**ABOUT THIS EXERCISE**
For the records shown below, return an exact copy that excludes the pictures.

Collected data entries
[Start of section]

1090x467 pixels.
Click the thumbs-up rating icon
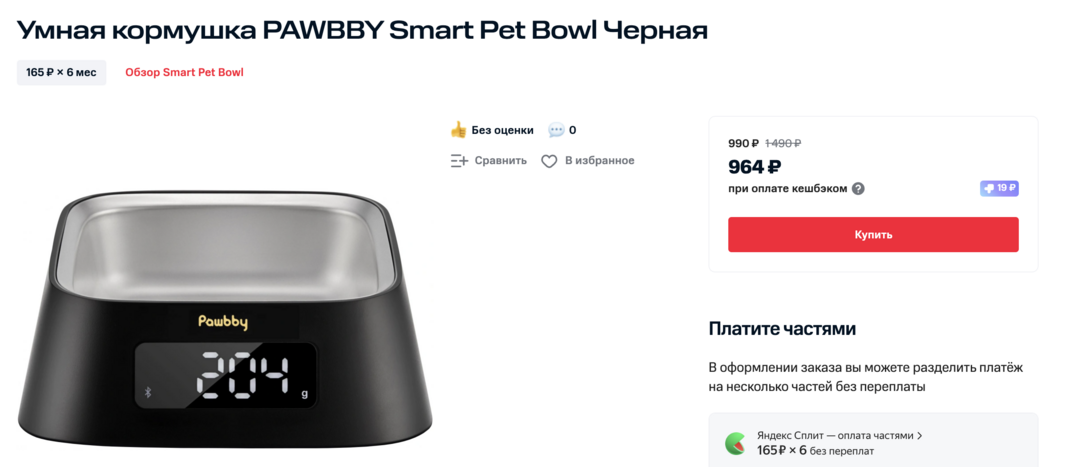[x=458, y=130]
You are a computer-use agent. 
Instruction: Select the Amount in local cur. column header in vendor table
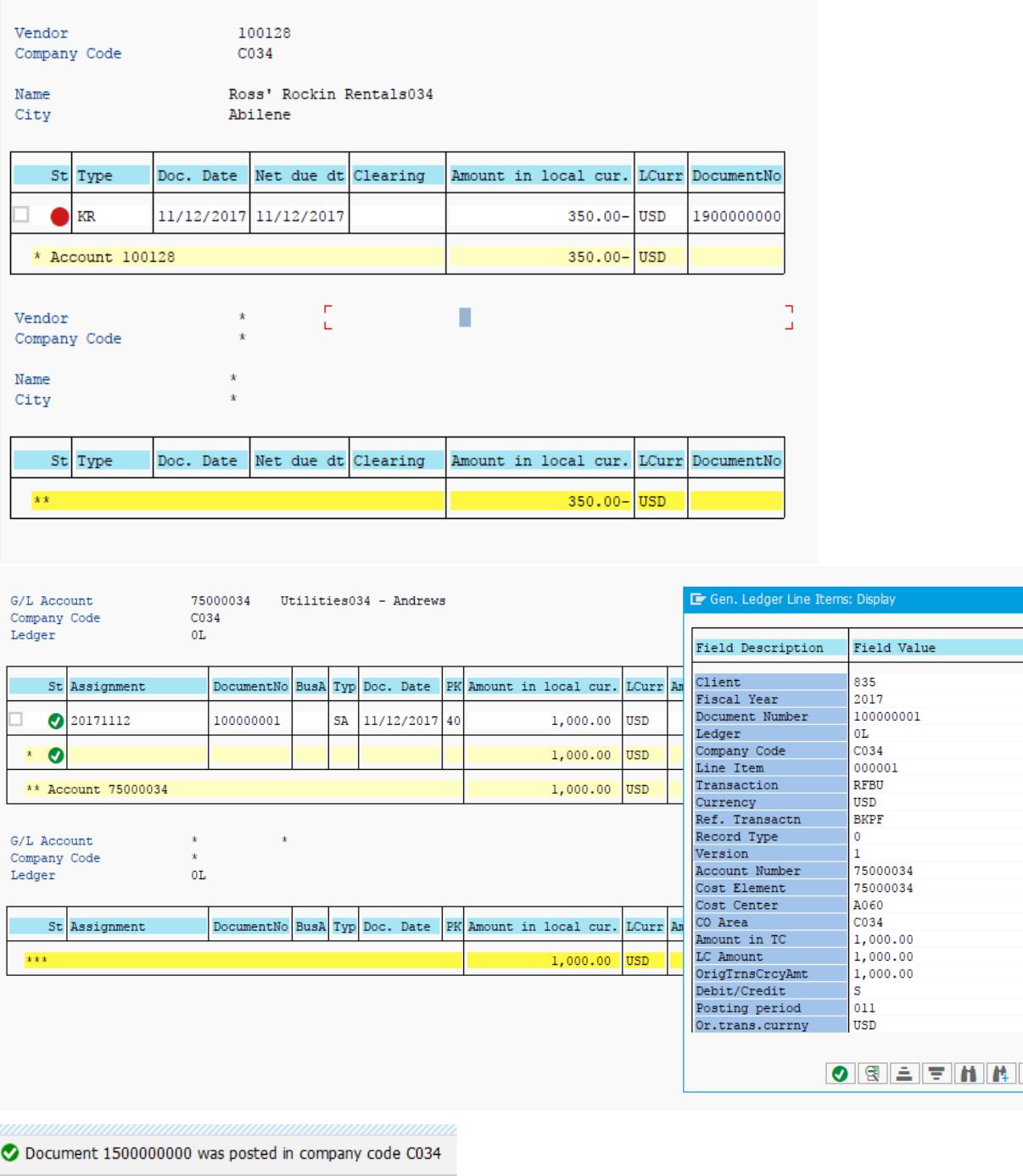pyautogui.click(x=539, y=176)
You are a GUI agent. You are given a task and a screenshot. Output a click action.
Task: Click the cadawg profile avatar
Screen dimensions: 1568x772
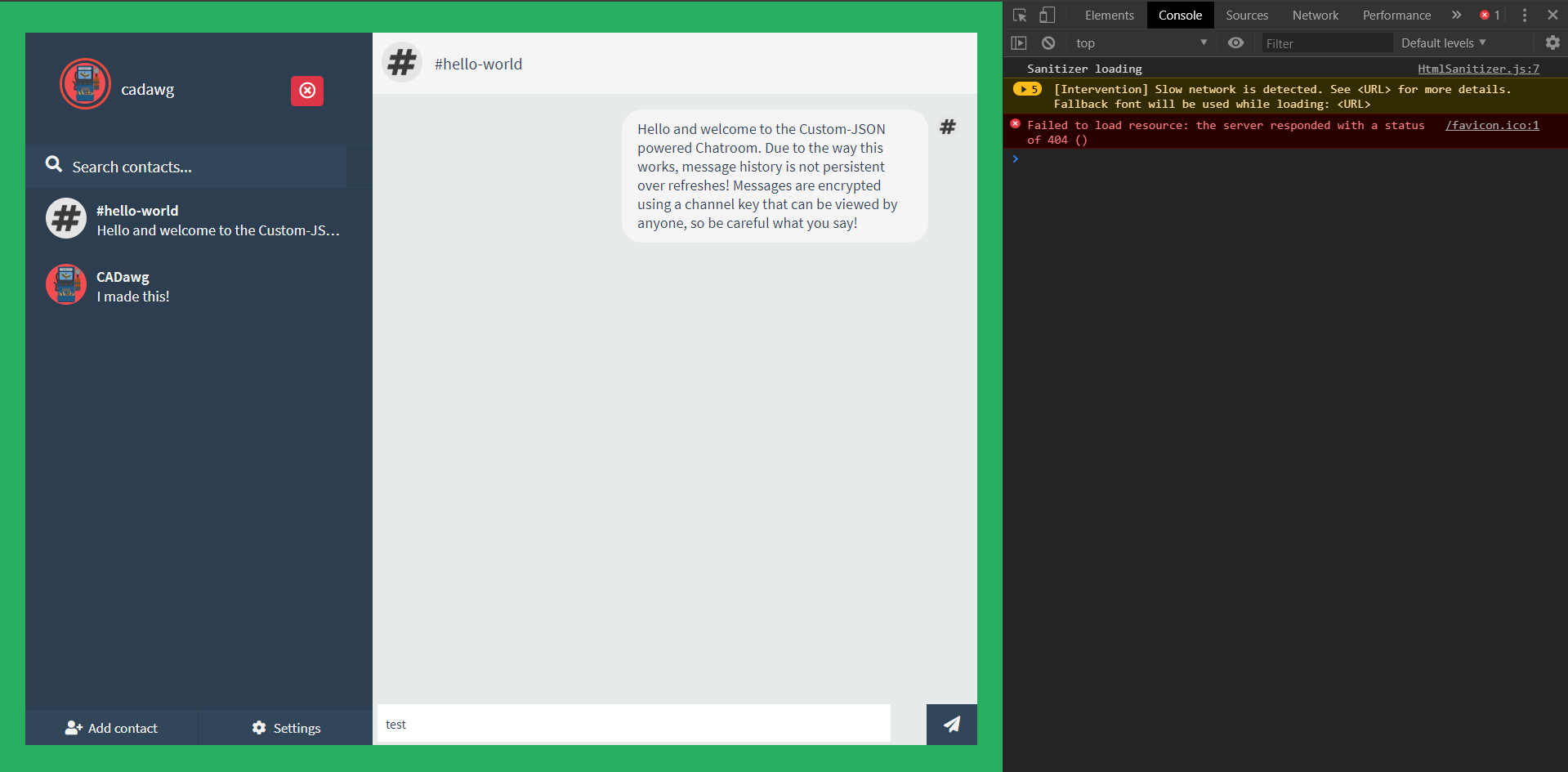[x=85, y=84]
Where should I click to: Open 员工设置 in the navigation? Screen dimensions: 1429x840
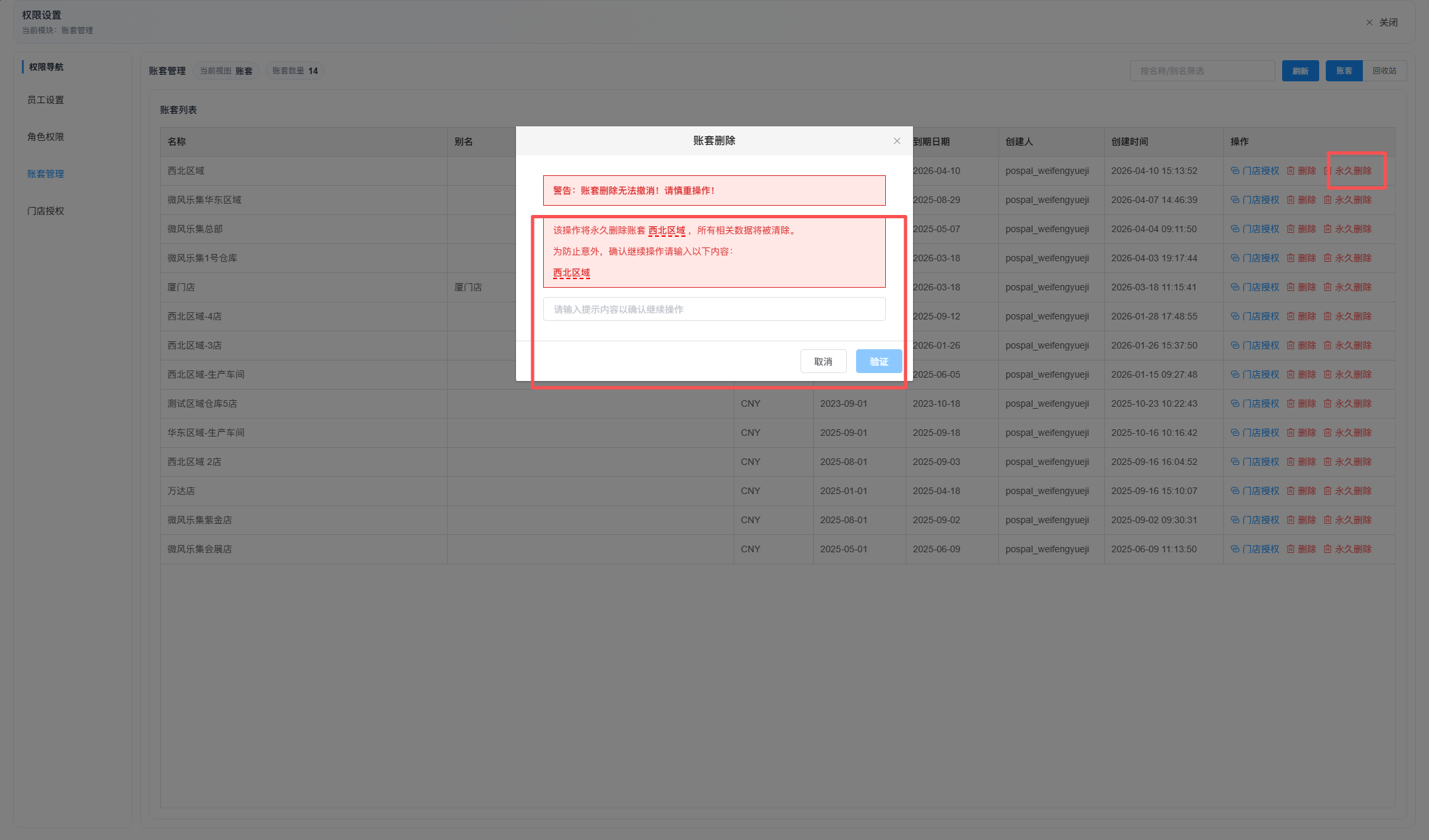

[End of section]

**WRITTEN RESPONSE**
1090x467 pixels.
Click the thumbs-up rating icon
[x=458, y=130]
You are a computer-use agent. 
Instruction: Select the Amount in local cur. column header in vendor table
pyautogui.click(x=539, y=176)
You are a GUI agent. You are given a task and a screenshot. Output a click action.
Task: Click the cadawg profile avatar
Screen dimensions: 1568x772
[x=85, y=84]
Where should I click to: Open 员工设置 in the navigation? Screen dimensions: 1429x840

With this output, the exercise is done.